From the listing below, work out how many lines contain "tweet"; the answer is that number and nothing more.
■ ■ ■ ■ ■ ■ ■
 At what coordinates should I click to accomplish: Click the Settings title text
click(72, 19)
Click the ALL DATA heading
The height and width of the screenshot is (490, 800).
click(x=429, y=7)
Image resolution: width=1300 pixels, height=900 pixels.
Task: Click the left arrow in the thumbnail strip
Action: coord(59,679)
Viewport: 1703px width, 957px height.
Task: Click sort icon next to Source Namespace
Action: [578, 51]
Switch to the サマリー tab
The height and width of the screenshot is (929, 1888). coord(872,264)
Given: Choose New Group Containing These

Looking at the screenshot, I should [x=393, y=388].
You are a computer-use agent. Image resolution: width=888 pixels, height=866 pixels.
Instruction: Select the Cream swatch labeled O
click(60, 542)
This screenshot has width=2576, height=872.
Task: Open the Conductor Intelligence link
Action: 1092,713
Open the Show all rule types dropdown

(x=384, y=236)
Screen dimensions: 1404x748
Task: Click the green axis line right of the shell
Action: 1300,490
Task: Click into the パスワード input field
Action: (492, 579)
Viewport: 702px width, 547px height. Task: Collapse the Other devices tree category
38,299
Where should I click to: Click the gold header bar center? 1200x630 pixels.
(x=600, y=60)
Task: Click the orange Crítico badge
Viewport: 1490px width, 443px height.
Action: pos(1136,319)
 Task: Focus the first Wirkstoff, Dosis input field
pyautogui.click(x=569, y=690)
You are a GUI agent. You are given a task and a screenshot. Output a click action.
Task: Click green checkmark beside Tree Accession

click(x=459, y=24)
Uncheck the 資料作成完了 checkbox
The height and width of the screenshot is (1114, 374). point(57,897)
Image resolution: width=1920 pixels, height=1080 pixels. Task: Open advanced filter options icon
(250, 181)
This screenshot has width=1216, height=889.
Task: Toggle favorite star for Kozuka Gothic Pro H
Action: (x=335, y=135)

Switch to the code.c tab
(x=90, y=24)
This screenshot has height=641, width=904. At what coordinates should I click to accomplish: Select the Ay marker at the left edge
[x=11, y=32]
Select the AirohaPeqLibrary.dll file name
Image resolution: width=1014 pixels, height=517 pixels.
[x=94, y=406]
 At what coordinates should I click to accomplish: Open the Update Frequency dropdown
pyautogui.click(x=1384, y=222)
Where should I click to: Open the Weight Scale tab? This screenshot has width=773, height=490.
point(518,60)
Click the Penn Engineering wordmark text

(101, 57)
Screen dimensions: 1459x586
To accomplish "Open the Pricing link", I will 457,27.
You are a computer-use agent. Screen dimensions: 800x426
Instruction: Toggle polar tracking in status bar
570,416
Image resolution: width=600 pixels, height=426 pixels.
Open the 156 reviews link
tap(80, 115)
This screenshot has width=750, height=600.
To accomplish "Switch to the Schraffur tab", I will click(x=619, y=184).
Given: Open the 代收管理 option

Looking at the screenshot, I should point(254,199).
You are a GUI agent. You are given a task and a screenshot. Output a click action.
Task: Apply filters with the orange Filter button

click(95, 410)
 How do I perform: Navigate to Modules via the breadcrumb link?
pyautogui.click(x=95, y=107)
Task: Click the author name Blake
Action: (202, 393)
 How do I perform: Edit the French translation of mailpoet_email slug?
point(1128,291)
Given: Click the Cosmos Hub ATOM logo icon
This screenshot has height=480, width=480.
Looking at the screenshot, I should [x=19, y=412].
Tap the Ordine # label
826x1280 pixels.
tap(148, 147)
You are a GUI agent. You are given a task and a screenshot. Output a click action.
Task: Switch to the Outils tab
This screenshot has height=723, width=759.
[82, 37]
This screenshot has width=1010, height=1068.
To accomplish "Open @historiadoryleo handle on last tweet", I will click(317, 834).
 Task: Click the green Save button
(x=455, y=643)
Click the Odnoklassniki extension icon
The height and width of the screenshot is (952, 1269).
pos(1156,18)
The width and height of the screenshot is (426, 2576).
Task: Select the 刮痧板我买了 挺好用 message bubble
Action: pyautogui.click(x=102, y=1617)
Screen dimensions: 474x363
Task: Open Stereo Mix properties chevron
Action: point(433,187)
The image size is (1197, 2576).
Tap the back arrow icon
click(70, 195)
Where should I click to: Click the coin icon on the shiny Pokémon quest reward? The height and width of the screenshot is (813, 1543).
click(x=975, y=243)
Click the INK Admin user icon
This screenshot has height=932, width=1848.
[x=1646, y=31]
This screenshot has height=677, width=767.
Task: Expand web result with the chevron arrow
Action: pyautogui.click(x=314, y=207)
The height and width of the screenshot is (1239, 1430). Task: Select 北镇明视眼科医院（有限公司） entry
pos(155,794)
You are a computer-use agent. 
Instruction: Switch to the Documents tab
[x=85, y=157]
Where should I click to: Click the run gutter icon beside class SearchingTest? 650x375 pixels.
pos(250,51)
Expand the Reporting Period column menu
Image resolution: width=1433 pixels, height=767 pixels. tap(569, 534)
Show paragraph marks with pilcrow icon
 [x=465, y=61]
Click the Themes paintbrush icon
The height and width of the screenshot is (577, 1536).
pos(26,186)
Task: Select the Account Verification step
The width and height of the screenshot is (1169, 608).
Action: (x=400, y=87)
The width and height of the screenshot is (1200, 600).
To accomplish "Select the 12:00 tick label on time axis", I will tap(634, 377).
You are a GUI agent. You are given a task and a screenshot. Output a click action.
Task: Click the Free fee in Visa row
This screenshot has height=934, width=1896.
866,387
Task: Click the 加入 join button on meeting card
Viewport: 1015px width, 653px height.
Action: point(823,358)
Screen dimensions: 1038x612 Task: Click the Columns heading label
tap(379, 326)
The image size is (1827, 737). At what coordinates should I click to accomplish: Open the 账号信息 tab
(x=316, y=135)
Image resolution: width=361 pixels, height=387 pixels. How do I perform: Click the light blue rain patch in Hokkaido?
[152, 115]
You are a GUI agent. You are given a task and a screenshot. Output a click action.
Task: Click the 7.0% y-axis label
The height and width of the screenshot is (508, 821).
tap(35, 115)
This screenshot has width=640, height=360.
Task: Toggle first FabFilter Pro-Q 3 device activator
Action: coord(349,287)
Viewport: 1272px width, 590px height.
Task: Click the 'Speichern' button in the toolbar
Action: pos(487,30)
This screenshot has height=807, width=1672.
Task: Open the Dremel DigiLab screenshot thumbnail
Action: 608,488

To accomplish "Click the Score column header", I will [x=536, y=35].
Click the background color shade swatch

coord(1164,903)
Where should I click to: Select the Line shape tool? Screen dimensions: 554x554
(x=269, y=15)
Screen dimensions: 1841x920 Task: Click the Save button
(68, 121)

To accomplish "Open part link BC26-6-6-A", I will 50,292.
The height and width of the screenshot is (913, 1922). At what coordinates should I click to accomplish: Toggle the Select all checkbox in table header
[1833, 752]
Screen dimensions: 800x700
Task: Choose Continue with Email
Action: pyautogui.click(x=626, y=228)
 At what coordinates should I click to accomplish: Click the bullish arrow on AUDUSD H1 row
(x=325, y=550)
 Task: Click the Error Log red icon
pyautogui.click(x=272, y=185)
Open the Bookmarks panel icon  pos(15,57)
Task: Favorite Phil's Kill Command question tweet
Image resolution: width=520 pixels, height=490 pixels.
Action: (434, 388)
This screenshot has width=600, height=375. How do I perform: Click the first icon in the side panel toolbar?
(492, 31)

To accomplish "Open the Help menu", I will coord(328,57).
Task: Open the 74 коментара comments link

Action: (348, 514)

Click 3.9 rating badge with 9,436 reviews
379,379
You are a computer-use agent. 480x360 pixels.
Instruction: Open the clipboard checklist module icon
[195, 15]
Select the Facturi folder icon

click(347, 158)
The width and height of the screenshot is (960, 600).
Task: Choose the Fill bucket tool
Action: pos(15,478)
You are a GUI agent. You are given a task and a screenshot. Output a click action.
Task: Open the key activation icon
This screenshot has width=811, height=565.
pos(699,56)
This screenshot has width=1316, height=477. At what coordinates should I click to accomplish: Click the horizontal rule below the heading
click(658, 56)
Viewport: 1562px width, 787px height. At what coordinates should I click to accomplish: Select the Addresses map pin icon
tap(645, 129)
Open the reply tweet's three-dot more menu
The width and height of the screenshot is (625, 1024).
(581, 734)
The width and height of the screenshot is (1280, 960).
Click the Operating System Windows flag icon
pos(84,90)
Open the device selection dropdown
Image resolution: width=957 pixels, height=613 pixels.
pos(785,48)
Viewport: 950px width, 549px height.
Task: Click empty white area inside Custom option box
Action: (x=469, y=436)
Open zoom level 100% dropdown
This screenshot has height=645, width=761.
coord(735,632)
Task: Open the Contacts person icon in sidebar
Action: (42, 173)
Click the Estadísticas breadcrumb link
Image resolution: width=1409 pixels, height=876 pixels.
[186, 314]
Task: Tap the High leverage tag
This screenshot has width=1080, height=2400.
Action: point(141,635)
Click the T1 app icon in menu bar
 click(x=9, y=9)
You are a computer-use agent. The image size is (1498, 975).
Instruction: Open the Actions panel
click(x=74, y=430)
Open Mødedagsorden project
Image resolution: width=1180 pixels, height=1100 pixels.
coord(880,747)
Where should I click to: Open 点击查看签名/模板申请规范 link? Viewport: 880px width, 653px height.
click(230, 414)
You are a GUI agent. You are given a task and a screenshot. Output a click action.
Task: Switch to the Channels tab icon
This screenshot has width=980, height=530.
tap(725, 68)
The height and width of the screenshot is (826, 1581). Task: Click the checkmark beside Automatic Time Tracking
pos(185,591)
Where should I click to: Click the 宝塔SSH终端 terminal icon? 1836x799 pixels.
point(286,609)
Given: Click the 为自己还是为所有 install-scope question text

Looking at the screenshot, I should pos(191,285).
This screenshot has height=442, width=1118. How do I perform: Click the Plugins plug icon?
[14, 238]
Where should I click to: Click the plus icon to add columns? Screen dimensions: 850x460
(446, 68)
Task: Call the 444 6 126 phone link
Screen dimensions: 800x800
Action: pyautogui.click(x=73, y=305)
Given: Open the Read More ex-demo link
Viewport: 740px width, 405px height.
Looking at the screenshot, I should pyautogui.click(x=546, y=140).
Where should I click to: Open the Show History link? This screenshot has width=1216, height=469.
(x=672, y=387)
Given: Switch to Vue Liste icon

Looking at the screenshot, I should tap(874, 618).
■ ■ ■ ■ ■ ■ ■
OUTPUT: 3